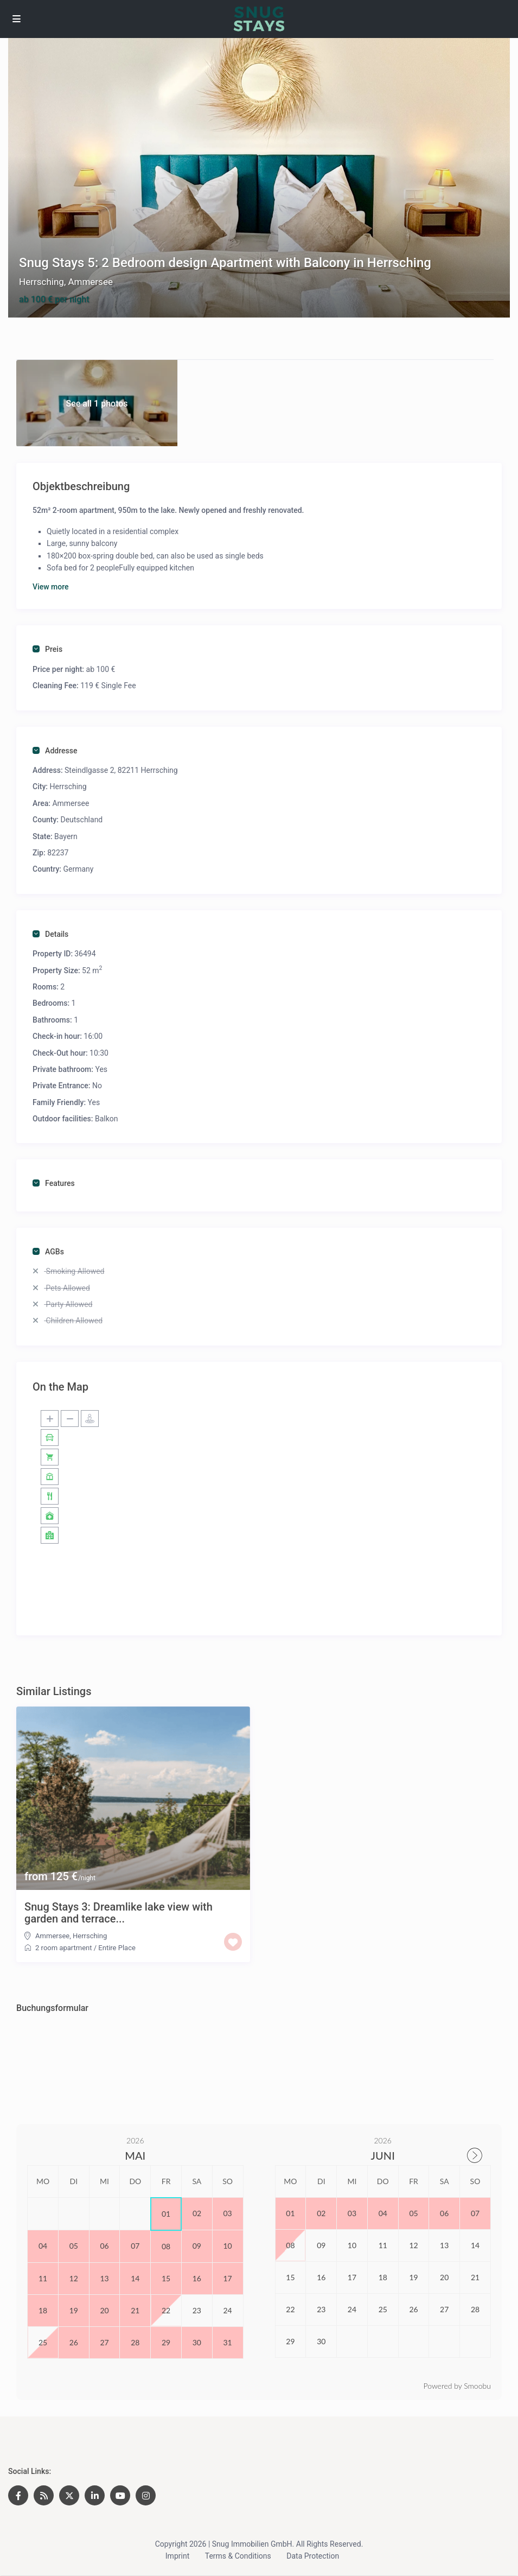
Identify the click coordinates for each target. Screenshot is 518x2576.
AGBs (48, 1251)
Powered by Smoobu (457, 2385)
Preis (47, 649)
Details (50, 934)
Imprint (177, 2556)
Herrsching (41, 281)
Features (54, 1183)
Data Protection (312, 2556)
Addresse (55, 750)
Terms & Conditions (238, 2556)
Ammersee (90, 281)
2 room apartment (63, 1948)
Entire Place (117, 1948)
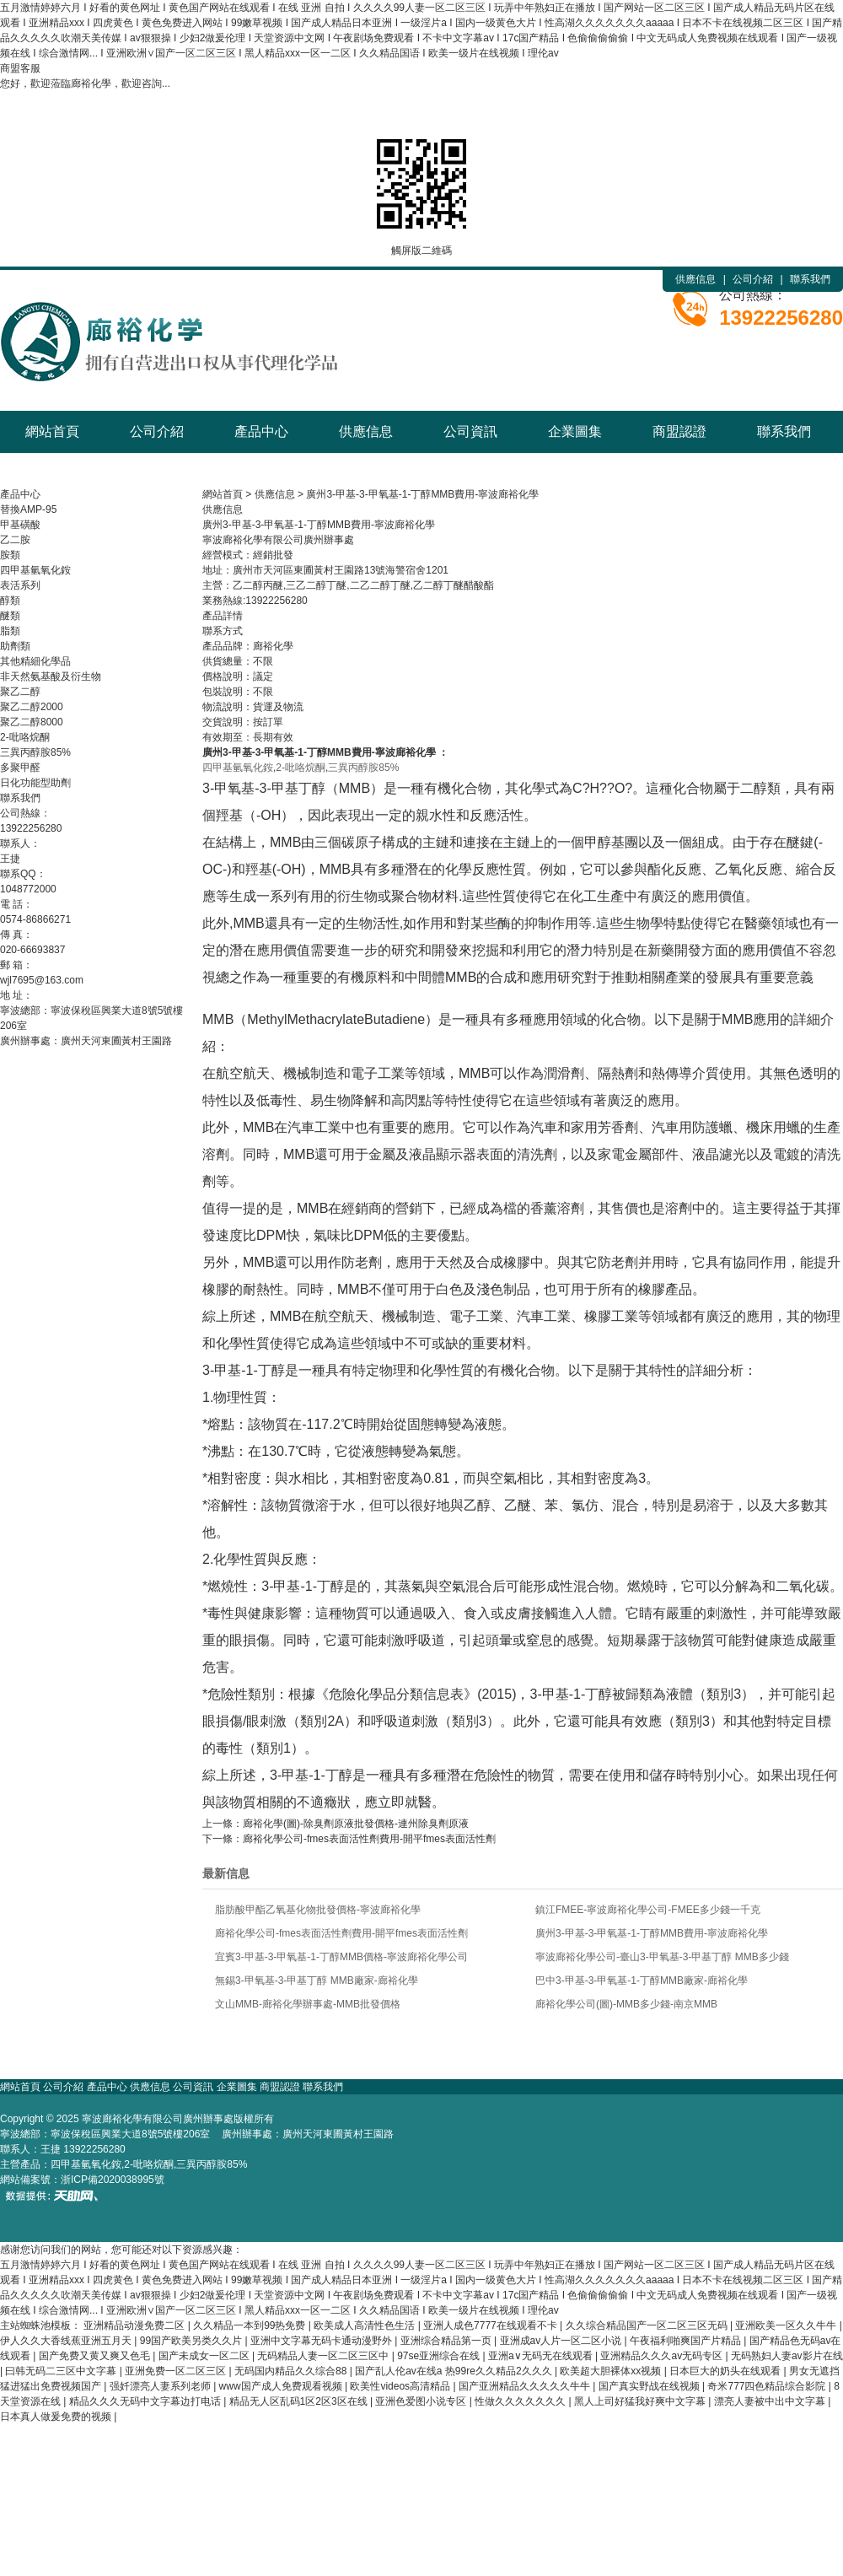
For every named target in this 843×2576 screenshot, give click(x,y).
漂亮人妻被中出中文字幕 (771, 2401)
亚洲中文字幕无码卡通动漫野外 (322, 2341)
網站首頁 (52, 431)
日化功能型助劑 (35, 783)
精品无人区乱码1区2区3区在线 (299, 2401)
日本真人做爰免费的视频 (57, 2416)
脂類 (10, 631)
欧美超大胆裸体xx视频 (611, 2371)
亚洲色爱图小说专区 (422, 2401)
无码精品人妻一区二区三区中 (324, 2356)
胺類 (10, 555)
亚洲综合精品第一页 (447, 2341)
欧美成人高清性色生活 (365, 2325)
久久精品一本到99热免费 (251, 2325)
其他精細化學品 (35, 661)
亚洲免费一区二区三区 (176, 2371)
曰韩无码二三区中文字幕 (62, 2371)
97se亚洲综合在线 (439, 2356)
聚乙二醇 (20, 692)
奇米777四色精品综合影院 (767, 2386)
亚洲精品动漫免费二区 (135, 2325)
□ □ □ □ □ □ □
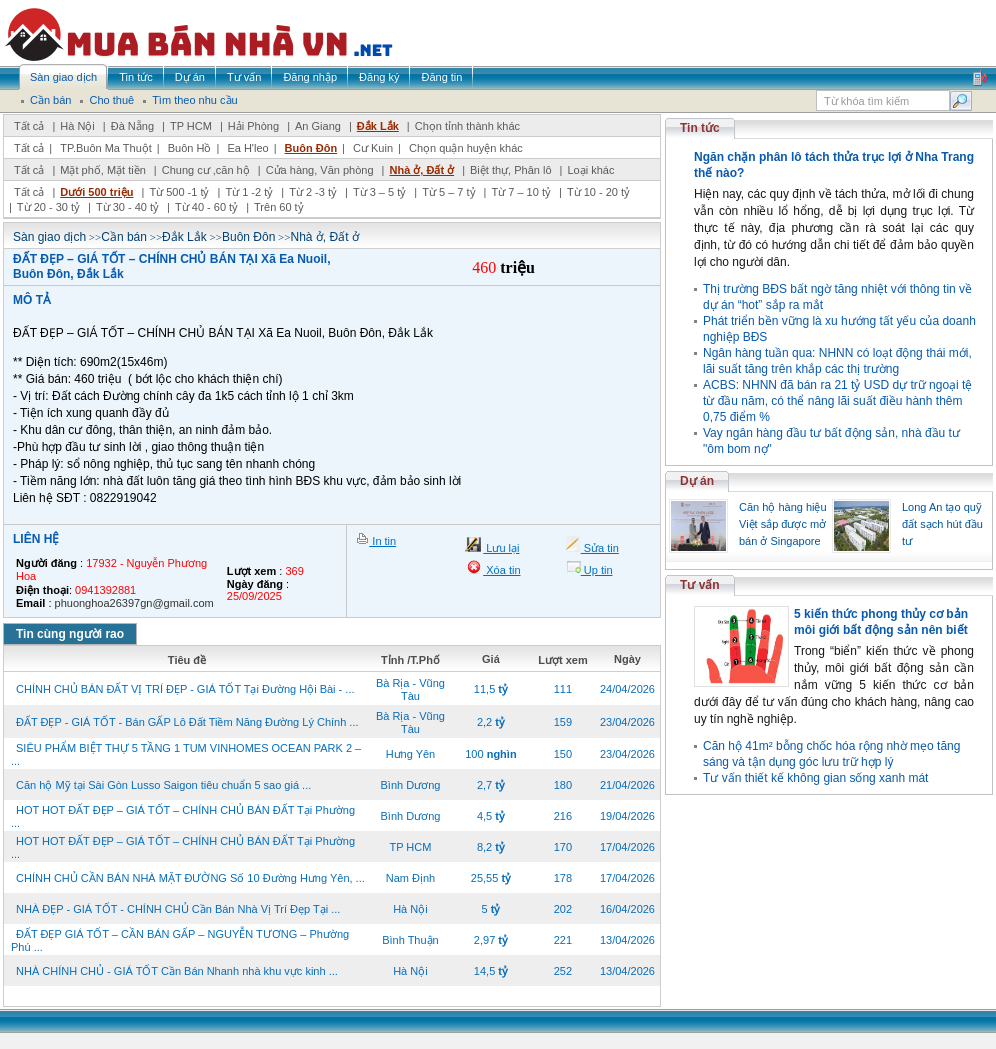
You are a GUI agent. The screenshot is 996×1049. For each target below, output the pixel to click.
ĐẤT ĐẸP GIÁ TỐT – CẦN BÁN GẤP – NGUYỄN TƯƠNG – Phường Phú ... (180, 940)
□ □ □ □ □ □ □
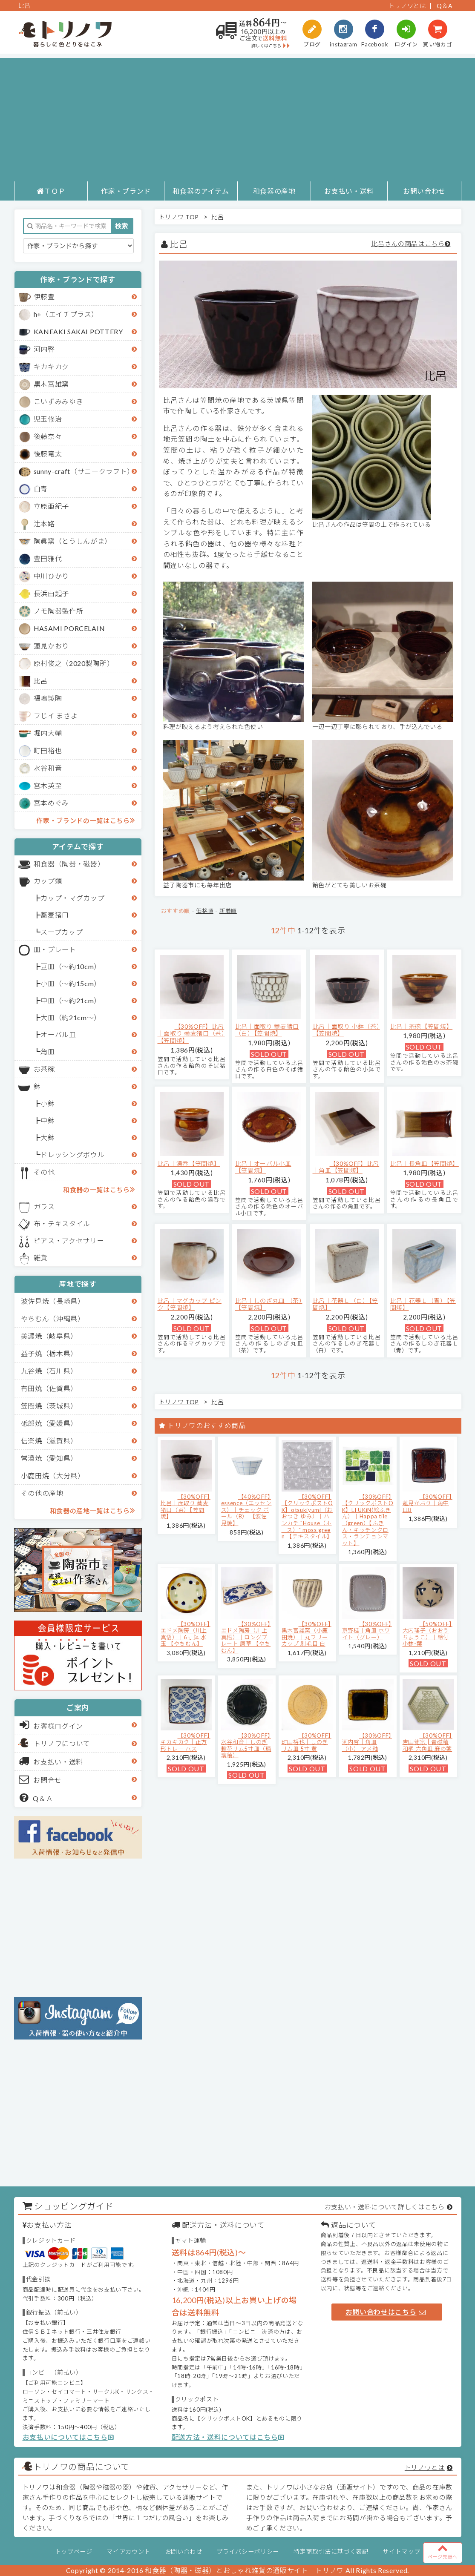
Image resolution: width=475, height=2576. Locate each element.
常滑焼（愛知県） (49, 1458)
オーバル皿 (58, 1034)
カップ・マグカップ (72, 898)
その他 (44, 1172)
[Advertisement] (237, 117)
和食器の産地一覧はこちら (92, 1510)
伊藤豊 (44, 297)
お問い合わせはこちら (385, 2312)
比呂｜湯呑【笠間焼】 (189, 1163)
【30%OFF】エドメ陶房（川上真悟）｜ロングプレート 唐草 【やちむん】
□ □ □ □ □ □ □
**Requirement**
Set down once more, unchanged, the part of the records that opens with the line containing "Features (54, 1183)" and closes with the line containing "奇米777四色精品综合影院 (767, 2386)", including both of those lines. Leave the pictures out.

**Answer in full**
Features (54, 1183)
Data Protection (312, 2556)
Addresse (55, 750)
Terms & Conditions (238, 2556)
Ammersee (90, 281)
2 room apartment (63, 1948)
Entire Place (117, 1948)
For every named target in this 843×2576 screenshot, give click(x,y).
漂亮人妻被中出中文字幕 (771, 2401)
亚洲中文字幕无码卡通动漫野外 (322, 2341)
網站首頁 (52, 431)
日化功能型助劑 (35, 783)
精品无人区乱码1区2区3区在线 (299, 2401)
日本真人做爰免费的视频 (57, 2416)
脂類 (10, 631)
欧美超大胆裸体xx视频 (611, 2371)
亚洲色爱图小说专区 (422, 2401)
无码精品人妻一区二区三区中 (324, 2356)
胺類 (10, 555)
亚洲综合精品第一页 (447, 2341)
欧美成人高清性色生活 (365, 2325)
久久精品一本到99热免费 (251, 2325)
其他精細化學品 (35, 661)
亚洲免费一区二区三区 (176, 2371)
曰韩无码二三区中文字幕 (62, 2371)
97se亚洲综合在线 (439, 2356)
聚乙二醇 (20, 692)
奇米777四色精品综合影院 (767, 2386)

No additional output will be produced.